Which lines below fall between the one containing "The width and height of the screenshot is (587, 440)." and the one containing "The height and width of the screenshot is (221, 392)."? Repeat them exactly, counting both of those lines, and add nothing else.

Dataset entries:
★ ★ ★ ★ ★

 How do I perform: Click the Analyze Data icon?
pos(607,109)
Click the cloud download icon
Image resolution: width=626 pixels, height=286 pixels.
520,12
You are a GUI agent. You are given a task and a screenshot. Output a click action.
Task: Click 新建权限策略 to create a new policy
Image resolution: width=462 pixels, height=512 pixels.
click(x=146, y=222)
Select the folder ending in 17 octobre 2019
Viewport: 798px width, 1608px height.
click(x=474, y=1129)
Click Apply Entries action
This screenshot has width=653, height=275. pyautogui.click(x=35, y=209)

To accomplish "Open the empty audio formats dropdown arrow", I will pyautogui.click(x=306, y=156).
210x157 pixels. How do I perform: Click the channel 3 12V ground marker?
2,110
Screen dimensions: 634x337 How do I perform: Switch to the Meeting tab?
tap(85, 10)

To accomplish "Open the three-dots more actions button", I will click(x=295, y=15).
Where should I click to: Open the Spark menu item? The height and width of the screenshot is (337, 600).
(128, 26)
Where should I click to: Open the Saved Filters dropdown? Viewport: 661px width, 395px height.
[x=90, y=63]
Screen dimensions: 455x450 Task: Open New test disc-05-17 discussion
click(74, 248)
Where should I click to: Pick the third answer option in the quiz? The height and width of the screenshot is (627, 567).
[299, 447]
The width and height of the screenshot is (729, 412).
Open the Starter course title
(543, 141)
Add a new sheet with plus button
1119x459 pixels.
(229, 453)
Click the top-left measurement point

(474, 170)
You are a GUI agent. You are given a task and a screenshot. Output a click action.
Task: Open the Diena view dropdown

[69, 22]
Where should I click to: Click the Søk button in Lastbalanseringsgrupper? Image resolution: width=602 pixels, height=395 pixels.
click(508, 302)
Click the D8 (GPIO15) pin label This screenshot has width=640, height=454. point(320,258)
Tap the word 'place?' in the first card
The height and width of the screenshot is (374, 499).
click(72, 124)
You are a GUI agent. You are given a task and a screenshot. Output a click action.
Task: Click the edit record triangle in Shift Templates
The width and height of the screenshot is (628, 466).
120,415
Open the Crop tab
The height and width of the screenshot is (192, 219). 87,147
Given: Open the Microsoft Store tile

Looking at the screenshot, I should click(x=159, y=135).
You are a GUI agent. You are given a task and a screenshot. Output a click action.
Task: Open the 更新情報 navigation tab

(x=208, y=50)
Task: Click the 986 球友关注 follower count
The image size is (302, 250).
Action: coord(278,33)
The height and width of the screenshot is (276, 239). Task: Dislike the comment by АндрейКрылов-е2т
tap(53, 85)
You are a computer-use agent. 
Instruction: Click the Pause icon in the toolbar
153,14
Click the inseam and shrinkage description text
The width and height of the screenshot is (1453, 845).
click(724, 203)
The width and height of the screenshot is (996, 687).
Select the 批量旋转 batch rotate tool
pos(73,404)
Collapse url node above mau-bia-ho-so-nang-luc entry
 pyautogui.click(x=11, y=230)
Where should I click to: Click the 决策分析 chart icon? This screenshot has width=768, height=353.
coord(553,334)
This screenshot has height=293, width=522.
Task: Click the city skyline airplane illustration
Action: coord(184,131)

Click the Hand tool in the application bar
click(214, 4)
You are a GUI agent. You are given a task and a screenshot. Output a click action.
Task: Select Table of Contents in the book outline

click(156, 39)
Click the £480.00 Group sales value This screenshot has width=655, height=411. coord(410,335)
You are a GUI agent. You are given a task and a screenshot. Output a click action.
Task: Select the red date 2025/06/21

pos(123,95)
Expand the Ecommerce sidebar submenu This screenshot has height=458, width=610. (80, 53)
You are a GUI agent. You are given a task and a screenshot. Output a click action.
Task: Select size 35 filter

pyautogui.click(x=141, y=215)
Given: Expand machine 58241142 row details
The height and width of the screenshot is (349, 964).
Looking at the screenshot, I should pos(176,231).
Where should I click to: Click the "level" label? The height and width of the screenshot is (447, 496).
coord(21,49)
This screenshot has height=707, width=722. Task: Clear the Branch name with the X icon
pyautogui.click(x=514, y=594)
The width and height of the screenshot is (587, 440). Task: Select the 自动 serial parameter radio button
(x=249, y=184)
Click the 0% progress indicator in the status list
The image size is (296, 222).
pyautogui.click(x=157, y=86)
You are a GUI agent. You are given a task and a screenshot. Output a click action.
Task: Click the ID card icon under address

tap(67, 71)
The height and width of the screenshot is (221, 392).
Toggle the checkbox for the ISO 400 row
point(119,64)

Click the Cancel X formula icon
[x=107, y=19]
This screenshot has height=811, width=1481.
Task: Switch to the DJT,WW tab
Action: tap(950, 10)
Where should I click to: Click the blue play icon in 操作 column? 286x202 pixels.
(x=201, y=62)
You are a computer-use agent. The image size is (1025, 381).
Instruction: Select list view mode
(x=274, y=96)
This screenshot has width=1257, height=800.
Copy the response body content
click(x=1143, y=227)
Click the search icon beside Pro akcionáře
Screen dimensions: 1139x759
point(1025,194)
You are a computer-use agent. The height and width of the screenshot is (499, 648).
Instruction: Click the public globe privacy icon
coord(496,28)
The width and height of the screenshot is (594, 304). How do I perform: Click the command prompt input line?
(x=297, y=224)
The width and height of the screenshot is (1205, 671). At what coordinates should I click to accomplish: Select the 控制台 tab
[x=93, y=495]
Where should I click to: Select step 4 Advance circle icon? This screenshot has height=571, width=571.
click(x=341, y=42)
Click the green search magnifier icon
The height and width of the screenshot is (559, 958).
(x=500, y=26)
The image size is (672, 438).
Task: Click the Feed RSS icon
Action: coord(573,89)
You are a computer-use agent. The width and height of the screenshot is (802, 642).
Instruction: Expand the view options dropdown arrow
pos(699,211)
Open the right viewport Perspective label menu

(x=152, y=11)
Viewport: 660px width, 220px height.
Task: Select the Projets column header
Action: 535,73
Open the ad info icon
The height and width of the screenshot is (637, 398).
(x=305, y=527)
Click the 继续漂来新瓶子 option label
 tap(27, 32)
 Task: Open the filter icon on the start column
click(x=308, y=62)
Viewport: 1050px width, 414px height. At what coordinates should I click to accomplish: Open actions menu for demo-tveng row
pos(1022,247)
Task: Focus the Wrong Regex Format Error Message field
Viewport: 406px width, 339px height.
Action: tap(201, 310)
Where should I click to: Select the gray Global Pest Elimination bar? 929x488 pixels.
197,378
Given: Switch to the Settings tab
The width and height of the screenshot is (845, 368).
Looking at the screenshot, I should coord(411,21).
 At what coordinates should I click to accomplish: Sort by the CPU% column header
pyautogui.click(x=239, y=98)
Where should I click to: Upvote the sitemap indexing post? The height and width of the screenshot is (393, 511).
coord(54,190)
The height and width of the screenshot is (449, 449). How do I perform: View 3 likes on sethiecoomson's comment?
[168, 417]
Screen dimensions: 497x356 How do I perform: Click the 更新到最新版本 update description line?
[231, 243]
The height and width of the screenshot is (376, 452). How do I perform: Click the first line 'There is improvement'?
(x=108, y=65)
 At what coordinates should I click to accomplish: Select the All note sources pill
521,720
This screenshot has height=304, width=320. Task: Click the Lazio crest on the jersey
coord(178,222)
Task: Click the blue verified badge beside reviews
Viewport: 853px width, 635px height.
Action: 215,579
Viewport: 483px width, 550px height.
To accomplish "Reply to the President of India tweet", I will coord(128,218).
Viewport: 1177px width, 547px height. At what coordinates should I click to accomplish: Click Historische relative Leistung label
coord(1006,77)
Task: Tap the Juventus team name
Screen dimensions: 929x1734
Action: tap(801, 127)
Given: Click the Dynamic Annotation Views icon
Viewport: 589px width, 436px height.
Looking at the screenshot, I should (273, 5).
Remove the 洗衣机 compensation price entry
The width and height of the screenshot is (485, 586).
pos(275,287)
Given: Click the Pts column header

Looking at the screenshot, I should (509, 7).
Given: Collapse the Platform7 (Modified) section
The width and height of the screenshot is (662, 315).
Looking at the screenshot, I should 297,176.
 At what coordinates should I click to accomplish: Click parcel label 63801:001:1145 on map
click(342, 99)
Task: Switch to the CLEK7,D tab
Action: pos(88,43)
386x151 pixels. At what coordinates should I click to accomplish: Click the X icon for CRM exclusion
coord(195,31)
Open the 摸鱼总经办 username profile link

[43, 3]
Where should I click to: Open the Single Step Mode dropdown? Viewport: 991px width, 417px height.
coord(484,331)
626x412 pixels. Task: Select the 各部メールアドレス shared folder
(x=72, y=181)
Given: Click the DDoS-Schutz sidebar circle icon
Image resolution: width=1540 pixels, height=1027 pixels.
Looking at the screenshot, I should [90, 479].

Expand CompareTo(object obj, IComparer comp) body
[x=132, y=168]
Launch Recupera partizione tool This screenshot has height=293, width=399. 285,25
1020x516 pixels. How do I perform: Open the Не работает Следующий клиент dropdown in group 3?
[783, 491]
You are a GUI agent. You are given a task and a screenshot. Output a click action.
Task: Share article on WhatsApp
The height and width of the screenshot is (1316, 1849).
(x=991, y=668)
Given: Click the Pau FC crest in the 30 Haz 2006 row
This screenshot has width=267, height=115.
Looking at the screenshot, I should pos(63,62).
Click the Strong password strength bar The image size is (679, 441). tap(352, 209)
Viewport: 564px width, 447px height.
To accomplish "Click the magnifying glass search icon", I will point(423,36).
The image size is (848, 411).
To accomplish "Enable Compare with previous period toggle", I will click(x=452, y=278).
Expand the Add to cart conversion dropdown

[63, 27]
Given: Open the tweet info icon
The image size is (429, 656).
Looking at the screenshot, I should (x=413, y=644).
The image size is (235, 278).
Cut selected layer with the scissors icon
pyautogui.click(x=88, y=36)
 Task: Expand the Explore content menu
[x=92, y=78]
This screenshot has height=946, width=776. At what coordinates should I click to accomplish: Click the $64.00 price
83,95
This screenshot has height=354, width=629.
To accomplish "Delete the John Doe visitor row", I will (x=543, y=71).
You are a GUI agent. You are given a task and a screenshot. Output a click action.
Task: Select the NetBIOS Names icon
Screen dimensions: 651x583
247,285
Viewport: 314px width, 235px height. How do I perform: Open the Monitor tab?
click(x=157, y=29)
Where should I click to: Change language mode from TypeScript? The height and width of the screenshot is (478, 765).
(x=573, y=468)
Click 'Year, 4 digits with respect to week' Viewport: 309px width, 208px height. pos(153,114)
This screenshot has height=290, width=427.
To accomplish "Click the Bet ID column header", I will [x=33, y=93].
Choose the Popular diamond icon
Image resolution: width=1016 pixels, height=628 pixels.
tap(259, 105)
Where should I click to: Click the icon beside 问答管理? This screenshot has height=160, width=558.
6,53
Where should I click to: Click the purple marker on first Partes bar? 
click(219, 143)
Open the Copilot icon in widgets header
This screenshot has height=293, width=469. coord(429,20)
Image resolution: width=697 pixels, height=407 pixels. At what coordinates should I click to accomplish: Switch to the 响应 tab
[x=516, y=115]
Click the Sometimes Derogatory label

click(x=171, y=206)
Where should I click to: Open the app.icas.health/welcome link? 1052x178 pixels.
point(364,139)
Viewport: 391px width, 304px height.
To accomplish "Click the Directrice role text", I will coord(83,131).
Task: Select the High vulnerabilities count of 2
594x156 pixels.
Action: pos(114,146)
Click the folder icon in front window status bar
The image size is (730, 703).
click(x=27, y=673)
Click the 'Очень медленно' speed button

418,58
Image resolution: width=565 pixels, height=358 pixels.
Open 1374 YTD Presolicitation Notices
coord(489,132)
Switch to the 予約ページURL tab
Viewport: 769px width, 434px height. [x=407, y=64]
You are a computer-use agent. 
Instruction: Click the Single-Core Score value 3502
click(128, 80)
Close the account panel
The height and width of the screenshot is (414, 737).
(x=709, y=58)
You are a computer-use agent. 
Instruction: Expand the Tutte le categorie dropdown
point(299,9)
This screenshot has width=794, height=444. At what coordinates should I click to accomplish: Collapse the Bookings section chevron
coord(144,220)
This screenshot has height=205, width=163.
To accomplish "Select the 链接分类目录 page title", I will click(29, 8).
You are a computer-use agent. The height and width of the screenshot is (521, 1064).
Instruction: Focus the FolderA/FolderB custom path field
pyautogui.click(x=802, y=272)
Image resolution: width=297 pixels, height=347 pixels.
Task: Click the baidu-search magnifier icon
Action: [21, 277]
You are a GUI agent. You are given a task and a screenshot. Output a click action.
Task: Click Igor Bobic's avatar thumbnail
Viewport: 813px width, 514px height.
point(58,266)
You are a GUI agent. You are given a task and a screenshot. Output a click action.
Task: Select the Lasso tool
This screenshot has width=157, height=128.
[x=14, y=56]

★ ★ ★ ★ ★

_Response area_
The width and height of the screenshot is (587, 440). Task: Select the 自动 serial parameter radio button
(x=249, y=184)
Click the 0% progress indicator in the status list
The image size is (296, 222).
pyautogui.click(x=157, y=86)
You are a GUI agent. You are given a task and a screenshot. Output a click action.
Task: Click the ID card icon under address

tap(67, 71)
The height and width of the screenshot is (221, 392).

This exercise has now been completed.